How to create interest
Creating interest in your article depends on three elements:
1. Subject matter of the facts, events or information
2. Manner in which they are related
3. Type of reader.
Of these three, you must consider the first element as most important because of the utilitarian nature of the writing. The second element simply adds to or detracts interest of the subject matter. If you decide to freelance for a newspaper or online news site, then the third element may be beyond your control. If you decide to freelance for a magazine, trade journal, or a niche website, you can usually choose your audience and write directly to certain echelons of readers.
Nearly every person wants to feed their desire to know what is going on around them. They peruse the Internet, read the newspaper, watch T.V., and text message their friends to stay alert on current trends, events and news. They are interested in things that are happening now, or this morning, or before they go to bed.
The fact that the event “just happened” is sufficient to interest most persons. We live in the present. The events of today, or even this hour as you read this, continually crowd out yesterday’s events from our minds. One of the first elements of interest, therefore, is timeliness.
The average reader is more interested in events that take place near him than those at a distance. The fact that a burglar entered a house on your street and stole $500 worth of lingerie is much more interesting than reading about a crazy person robbing $10,000 from a bank in another city.
The wreck of a neighbor’s Rolls Royce keeps us talking much longer than a massive train wreck in Russia. The average person is more interested in things going on around him—things happening to persons he knows or near places he knows. He has little interest left for events occurring at a distance or elsewhere. The more distant the event, the less interesting it is.
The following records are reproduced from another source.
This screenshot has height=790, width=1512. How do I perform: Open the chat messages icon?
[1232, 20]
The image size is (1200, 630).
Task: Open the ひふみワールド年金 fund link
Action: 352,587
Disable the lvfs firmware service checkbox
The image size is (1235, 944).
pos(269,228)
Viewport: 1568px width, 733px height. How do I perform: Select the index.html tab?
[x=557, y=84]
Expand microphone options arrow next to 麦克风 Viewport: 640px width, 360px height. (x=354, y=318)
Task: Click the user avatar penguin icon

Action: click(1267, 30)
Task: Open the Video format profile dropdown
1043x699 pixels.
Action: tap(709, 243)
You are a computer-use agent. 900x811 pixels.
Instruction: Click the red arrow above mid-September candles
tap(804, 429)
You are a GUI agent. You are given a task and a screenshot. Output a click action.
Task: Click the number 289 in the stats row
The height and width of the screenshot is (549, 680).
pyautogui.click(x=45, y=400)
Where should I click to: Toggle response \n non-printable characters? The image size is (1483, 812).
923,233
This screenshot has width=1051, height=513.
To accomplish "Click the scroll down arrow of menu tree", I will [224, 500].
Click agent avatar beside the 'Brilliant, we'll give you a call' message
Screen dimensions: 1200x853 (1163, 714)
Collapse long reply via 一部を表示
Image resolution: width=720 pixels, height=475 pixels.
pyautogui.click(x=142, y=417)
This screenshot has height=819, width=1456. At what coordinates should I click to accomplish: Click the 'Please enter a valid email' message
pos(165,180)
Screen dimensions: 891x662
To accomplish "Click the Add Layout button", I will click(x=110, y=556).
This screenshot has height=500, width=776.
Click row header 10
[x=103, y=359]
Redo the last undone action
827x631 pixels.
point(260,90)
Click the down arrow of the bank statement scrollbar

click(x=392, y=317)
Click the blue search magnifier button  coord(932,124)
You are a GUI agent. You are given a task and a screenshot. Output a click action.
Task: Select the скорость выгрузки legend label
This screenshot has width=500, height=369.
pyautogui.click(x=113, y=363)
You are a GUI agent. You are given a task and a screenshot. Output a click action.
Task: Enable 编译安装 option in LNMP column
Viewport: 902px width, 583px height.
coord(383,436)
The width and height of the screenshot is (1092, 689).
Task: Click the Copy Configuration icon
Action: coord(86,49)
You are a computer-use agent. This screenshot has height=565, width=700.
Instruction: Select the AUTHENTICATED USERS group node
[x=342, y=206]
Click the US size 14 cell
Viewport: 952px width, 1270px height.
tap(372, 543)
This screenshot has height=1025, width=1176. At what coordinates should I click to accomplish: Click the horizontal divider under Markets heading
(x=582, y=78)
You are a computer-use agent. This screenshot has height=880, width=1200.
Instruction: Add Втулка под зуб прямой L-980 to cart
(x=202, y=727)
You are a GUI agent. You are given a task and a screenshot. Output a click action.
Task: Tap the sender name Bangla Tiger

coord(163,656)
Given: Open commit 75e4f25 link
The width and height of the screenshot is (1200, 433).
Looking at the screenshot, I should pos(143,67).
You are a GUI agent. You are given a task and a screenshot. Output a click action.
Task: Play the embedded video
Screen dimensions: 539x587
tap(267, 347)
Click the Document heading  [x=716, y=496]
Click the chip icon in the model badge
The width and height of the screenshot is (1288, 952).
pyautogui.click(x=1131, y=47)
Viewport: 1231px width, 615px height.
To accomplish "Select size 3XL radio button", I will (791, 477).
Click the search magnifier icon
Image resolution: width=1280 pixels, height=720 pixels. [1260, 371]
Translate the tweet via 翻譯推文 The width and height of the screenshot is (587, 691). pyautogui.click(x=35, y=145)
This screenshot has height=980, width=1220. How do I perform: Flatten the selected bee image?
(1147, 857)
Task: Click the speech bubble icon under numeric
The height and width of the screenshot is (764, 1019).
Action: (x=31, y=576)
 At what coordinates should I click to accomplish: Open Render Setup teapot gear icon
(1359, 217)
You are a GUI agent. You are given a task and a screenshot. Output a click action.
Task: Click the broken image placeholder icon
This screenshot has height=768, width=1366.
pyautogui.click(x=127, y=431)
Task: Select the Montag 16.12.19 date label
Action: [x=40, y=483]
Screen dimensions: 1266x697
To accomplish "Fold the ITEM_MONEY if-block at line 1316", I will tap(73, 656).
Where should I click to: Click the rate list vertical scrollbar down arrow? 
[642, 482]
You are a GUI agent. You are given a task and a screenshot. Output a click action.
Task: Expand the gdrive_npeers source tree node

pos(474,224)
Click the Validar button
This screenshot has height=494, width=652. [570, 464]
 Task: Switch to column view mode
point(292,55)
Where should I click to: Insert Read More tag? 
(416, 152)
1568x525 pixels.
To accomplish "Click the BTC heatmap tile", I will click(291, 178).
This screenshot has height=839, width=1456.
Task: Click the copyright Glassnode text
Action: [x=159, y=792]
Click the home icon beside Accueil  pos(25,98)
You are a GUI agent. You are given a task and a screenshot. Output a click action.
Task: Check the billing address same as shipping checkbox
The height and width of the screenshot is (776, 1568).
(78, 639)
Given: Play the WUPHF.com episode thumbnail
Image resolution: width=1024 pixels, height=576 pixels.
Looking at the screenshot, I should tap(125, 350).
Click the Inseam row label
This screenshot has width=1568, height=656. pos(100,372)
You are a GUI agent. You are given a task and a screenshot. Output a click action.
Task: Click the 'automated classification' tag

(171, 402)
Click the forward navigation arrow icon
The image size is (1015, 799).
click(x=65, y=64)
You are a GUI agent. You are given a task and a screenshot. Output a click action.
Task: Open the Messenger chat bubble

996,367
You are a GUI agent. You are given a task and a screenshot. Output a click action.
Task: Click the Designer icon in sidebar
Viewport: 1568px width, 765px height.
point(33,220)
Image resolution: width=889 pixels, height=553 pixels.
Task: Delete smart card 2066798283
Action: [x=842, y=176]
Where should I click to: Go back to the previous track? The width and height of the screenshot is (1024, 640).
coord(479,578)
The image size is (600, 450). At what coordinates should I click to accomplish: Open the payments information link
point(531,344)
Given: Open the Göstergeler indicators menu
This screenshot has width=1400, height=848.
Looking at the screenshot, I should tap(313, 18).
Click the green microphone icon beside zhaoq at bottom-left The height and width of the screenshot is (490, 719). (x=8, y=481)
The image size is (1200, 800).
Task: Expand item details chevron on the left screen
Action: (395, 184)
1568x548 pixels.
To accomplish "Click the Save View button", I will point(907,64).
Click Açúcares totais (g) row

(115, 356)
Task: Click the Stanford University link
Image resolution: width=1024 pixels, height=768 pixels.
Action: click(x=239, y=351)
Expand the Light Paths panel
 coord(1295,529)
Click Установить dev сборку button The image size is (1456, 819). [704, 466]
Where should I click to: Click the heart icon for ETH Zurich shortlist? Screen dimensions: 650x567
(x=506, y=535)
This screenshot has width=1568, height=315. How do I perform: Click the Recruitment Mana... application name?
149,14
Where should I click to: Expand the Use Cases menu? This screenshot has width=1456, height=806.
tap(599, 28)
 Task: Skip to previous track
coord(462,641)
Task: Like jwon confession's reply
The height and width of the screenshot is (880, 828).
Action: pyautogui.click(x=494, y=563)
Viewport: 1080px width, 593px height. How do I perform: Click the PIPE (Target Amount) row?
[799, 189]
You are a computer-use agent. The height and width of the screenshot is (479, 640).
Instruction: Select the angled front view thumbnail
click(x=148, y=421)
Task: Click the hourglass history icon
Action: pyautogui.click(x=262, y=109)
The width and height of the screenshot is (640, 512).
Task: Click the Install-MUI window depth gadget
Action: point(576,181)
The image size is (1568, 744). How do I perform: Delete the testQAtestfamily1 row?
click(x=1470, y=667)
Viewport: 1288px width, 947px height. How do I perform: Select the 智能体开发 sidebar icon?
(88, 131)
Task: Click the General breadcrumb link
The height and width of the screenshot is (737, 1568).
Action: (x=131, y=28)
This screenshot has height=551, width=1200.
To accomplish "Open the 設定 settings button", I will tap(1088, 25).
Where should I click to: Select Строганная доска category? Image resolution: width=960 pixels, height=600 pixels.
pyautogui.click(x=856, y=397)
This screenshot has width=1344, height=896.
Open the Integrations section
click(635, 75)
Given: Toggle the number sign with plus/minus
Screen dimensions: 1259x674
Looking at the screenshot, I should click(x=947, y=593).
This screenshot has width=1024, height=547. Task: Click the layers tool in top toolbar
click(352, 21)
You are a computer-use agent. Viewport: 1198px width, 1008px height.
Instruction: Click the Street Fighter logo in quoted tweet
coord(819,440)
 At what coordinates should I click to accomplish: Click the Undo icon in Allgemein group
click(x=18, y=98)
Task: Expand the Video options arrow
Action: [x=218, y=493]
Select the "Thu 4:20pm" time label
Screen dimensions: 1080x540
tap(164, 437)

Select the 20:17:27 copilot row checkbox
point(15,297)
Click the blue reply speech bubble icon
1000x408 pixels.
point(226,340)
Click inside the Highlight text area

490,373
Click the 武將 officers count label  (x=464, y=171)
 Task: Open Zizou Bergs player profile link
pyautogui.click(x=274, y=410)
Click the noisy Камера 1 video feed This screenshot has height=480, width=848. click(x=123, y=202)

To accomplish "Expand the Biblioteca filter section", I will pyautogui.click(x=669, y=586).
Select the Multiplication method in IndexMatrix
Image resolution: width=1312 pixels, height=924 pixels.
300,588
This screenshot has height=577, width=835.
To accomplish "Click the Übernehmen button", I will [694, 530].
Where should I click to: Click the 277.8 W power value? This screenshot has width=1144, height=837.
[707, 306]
As you can see, distance is an important factor affecting one’s interest.
Events that “touch”
The average reader is more interested in events that take place near him largely because they touch his life somehow, in some way. In a similar way, any event, nearby or far away, that affects his life will interest him immediately. An oil spill in Iraq may interest us only mildly, but if it raises local gas prices, then we begin to talk about it at once. The event—the rise of gas prices—is not only near, but it affects us personally.
The average person is more interested in the election of a new mayor for his town than a bear attack seven states away. In the mind of this person, he views the election of a new mayor as someone who may lower taxes and re-pave the roads. Since this type of interest—”events that touch”—exists in everyone, as writers, we can interest readers with any event, near or far, that “touches” their personal lives.
Know your reader
To judge the real value or interest in any event, you need to know for whom you are writing. For example, if you were to write for business people, you wouldn’t talk about the same things writing for soccer moms; and young lawyers are not interested in the same things as car mechanics. You can best judge the value of your subjects by studying the publication for which you are writing or by studying what competing publications have been publishing. Another way is to seek subjects and events related to the things that people are talking about.